**Source records**.

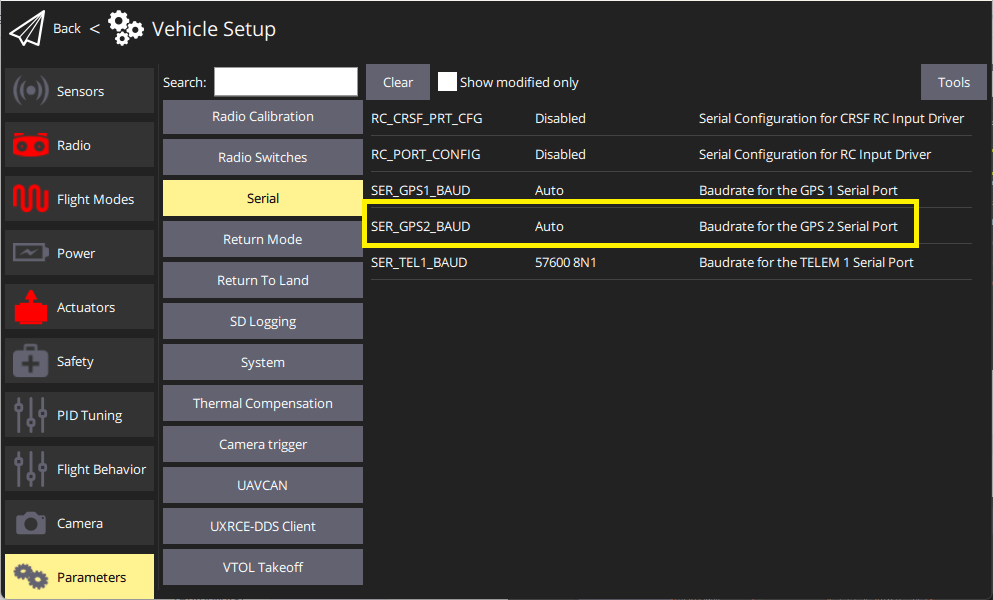Open the Radio setup page
The height and width of the screenshot is (600, 993).
point(79,145)
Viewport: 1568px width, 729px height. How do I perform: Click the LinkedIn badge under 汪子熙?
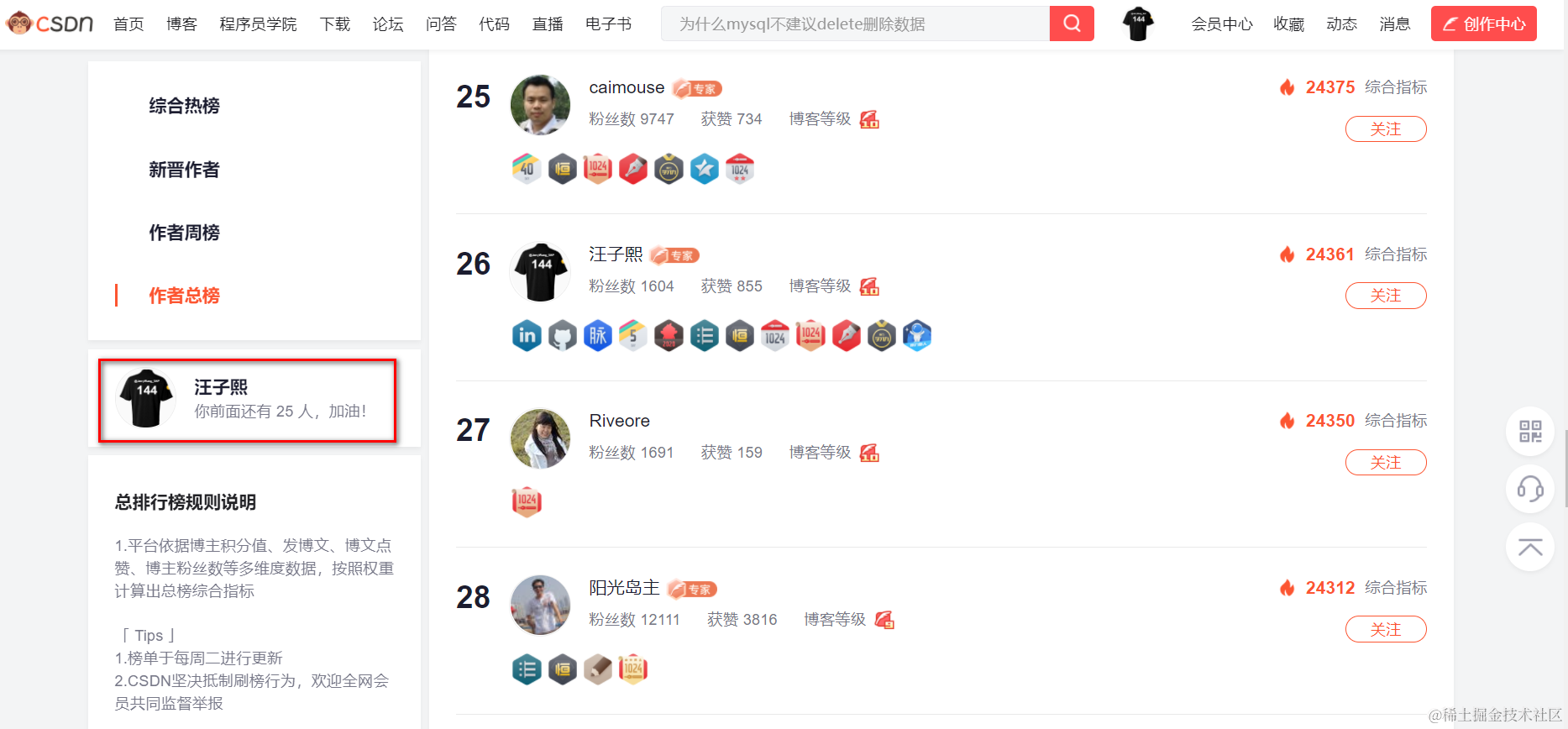[527, 336]
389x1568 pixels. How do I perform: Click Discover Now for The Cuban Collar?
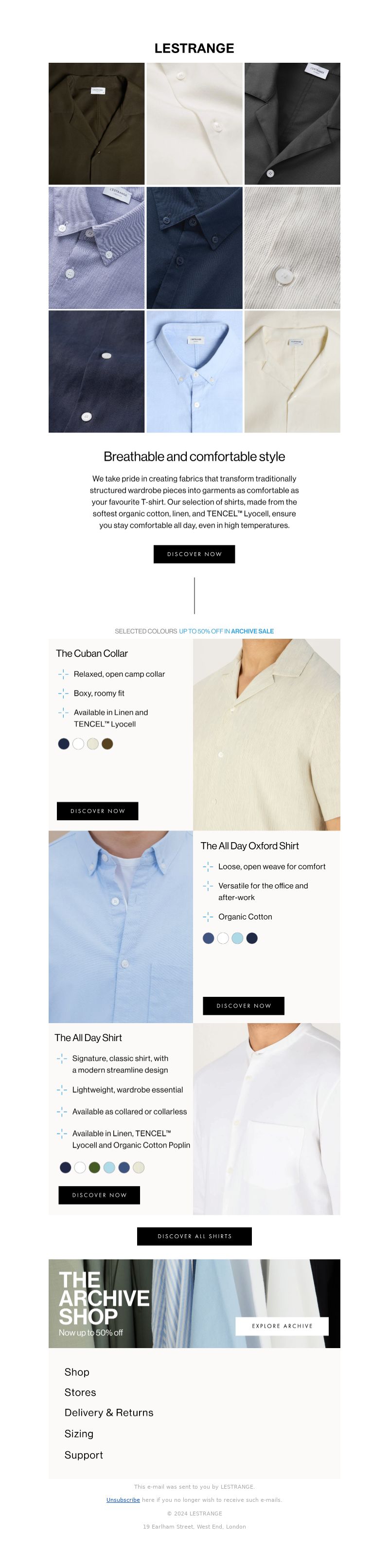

**Aim of the task**. Each line from the one with "Viewport: 1568px width, 729px" to the end of the material needs to be output word for word, with no picture included.

**Result for this task**.
Viewport: 1568px width, 729px height. How do I perform: Click the LinkedIn badge under 汪子熙?
[527, 336]
389x1568 pixels. How do I perform: Click Discover Now for The Cuban Collar?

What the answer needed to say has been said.